All experiments were conducted under Linux kernel 3.14.1.

\noindent
\textbf{Results.}
We obtained the total reachable kernel trace for
each tested system,
and further analyzed the components of those traces. These results,
shown in Table \ref{table:trace-systems}, affirm that Lind accessed the
least amount of code in the OS
kernel. More importantly, all the kernel code it did access was in the
popular kernel paths that contain fewer bugs (Section~{\ref{Verification-of-Hypothesis}}).
A large portion of the kernel paths accessed by Lind lie in
\texttt{fs/} to perform file system operations.
To restrict file system calls to popular paths, Lind allows only basic calls,
like \texttt{open()}, \texttt{close()}, \texttt{read()}, \texttt{write()}, \texttt{mkdir()},
\texttt{rmdir()}, and permits only commonly-used flags like \texttt{O\_CREAT}, \texttt{O\_EXCL},
 \texttt{O\_APPEND}, \texttt{O\_TRUNC},
\texttt{O\_RDONLY}, \texttt{O\_WRONLY}, and \texttt{O\_RDWR}
for \texttt{open()}.

The other virtualization systems all accessed a substantial number of code
paths in the kernel, and they all accessed a larger section from the unpopular
paths. This is because they rely on the underlying host kernel to implement
complex functionality. Therefore, they are more dependent on complex system
calls, and allow extensive use of complicated flags.  For example, Graphene's
system call API supports multiple processes via \texttt{fork()} and signals,
and therefore accesses many risky lines of code. 
For basic and frequently-used system calls like \texttt{open},
Graphene allows rarely-used flags, such as \texttt{O\_TMPFILE} and \texttt{O\_NONBLOCK}
to pass down to the kernel, thus reaching risky lines in the kernel that could lead to bugs.
By default, Docker and LXC do not wrap or filter system calls made by applications running in a container.
Thus, programs have access to basically all the system calls, and rarely used flags, such as \texttt{O\_TMPFILE},
\texttt{O\_NONBLOCK}, and \texttt{O\_DSYNC}. Again, this mean they can reach risky lines of code in the kernel.

To summarize, our analysis suggests that Lind triggers the fewest kernel bugs because
it has better control over the portions of the OS kernel accessed by applications.

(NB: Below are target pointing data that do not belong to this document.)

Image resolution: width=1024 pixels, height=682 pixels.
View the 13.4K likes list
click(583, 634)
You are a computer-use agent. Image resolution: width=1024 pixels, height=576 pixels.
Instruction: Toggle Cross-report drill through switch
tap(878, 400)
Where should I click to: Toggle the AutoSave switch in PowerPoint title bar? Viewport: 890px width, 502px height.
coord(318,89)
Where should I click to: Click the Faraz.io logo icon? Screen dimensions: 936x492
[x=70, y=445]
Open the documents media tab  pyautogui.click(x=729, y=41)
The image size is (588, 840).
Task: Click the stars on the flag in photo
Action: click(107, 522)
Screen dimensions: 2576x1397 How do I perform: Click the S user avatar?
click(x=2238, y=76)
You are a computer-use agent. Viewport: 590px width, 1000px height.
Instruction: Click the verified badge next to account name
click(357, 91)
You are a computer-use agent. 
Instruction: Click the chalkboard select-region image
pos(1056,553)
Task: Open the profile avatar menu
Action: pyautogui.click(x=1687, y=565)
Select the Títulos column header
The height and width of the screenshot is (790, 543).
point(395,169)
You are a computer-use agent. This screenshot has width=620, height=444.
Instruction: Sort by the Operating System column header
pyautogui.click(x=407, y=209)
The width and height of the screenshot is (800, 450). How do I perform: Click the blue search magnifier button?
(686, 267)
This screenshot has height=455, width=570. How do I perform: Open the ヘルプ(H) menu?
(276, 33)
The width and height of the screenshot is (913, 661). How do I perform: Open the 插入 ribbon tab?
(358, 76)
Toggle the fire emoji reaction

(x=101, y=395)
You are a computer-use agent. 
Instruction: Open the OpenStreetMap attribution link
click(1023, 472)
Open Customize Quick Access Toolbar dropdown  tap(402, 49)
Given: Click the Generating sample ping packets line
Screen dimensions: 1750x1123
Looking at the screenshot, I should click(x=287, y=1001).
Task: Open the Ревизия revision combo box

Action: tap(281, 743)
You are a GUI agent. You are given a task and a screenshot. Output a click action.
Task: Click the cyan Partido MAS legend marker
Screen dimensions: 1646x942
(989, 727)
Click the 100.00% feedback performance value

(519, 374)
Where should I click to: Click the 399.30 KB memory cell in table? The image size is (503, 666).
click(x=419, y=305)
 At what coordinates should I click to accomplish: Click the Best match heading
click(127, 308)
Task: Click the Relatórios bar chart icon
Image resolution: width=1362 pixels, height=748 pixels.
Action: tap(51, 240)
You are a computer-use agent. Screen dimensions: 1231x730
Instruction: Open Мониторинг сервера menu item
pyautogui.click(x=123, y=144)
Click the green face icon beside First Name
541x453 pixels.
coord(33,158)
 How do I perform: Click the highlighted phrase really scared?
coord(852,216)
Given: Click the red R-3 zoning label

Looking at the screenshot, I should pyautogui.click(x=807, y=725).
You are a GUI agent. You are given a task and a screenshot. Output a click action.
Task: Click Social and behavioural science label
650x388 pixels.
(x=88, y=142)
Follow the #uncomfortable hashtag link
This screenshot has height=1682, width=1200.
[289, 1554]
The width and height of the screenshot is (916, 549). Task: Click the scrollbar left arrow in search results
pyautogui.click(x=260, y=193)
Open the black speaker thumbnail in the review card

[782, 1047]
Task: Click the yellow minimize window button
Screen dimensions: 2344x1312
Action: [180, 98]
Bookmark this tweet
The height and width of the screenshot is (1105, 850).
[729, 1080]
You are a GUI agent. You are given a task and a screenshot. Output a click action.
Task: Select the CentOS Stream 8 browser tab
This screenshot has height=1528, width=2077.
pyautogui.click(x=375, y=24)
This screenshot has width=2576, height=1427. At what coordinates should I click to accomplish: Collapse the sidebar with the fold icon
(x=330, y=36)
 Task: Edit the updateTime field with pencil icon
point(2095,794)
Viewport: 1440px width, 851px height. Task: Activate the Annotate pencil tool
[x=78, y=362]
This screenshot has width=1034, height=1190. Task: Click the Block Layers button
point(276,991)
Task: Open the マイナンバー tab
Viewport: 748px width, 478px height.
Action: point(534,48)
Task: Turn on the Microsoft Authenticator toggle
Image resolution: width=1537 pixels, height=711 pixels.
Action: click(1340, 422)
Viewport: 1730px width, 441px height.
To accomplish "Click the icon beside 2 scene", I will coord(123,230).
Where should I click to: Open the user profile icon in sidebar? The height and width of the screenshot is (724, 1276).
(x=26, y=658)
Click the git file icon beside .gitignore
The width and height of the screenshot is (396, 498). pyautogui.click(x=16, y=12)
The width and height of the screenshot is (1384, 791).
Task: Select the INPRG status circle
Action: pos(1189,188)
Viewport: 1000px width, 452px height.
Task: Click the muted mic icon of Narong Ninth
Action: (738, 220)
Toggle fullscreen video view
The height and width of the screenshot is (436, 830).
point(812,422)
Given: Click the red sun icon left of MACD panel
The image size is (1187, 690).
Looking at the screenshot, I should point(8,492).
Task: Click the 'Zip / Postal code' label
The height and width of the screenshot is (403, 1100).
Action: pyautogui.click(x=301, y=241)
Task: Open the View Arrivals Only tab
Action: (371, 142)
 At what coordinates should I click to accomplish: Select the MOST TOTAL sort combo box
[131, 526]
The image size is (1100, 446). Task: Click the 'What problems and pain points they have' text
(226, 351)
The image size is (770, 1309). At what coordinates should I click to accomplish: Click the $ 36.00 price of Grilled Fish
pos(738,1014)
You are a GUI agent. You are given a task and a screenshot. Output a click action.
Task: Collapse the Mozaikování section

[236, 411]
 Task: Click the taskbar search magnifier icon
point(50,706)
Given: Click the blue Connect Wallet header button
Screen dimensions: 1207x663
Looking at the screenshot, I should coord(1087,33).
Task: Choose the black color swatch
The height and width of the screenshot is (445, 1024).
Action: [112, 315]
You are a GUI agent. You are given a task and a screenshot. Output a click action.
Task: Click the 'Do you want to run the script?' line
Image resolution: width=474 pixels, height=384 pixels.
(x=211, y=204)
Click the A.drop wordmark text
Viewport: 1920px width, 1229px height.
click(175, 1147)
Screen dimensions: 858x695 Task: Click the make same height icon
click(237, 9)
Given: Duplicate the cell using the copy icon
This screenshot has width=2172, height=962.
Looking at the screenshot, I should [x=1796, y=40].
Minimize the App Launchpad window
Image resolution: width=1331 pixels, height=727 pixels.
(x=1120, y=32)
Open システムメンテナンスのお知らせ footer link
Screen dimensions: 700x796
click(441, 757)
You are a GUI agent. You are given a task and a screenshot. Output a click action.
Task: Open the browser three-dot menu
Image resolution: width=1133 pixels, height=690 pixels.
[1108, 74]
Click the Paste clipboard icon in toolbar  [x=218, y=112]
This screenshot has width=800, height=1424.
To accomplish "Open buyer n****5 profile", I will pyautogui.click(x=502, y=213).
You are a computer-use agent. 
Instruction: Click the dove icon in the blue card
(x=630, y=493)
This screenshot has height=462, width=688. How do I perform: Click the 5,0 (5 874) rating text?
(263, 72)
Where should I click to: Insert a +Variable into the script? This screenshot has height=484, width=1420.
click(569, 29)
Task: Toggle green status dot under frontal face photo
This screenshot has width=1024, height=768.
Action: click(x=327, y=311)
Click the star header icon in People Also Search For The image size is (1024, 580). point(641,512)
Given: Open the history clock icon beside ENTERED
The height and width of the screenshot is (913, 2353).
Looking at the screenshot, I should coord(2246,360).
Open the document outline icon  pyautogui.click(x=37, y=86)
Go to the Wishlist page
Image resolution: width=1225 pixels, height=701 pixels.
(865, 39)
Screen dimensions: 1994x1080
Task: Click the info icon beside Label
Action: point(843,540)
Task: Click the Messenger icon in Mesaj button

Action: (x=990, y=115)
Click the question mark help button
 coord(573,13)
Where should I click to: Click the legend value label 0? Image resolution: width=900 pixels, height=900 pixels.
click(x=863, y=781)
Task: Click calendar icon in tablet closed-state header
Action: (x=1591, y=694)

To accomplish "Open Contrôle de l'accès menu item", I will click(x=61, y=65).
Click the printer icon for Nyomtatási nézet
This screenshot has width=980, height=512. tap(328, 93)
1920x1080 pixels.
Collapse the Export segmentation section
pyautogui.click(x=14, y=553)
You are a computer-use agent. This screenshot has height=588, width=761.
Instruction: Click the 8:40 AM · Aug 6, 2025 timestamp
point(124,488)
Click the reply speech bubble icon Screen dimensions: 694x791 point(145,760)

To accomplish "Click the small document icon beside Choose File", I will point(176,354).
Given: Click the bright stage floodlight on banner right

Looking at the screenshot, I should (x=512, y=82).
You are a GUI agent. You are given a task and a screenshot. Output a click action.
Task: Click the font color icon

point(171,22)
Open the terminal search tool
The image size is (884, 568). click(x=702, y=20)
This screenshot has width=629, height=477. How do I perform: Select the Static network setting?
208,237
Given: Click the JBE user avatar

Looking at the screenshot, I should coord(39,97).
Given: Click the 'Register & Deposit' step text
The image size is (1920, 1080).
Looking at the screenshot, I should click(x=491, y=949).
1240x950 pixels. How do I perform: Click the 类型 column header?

\subsection{Impact of Potential Vulnerabilities in Lind's SafePOSIX Re-creation}
\label{Reachable-Kernel-Trace-Analysis-for-Repy-Sandbox}

%\textbf{Test Purpose.}
%To understand what potential security risks could be posed if Lind's SafePOSIX construction
%has vulnerabilities.

\noindent
\textbf{Setup.}
To understand the potential security risks if Lind's SafePOSIX re-creation
has vulnerabilities, we conducted system call fuzzing with Trinity
to obtain the reachable kernel trace in Linux kernel 3.14.1.
The goal is to see how much kernel is exposed to
SafePOSIX. Since our SafePOSIX runs inside the Repy sandbox kernel,
fuzzing it suffices to determine the portion of the kernel reachable from
inside the sandbox.

\begin{table}
\centering
\scriptsize
\begin{tabular}{|l|l|l|l|l|}
  \hline
  \multirow{3}{1.5cm}{\bf Virtualization system} & \multirow{3}{0.5cm}{\bf \# of Bugs} & \multicolumn{3}{c|}{\bf Kernel trace} \\ \cline{3-5}
  & & \multirow{2}{1.5cm}{Total coverage (LOC)} & \multirow{2}{1.3cm}{In popular paths (LOC)} & \multirow{2}{1.3cm}{In risky paths (LOC)}  \\
  & & & & \\  \hline
  Repy & 1 & 74.4K & 74.4K & 0 \\
  \hline
\end{tabular}\caption{\small Reachable kernel trace analysis for Repy.}
\label{table:trace-Repy}
\end{table}

\noindent
\textbf{Results.}
The results are shown in Table \ref{table:trace-Repy}.
The trace of Repy is slightly larger (5.8\%) than that of Lind.
This larger design does not allow attackers or bugs to
access the risky paths in the OS kernel, and it leaves open only a small amount of
additional popular paths. These are added because some functions in Repy
have more capabilities for message sending and network connection than Lind's
system call interface.
For example, in Repy,
\texttt{sendmessage()} and \texttt{openconnection()}
functions could reach out to more lines of code when fuzzed. However, the kernel
trace of Repy still lies completely within the popular paths that
contain fewer kernel bugs. Thus, the Repy sandbox kernel
has only a very slim chance of triggering OS kernel bugs.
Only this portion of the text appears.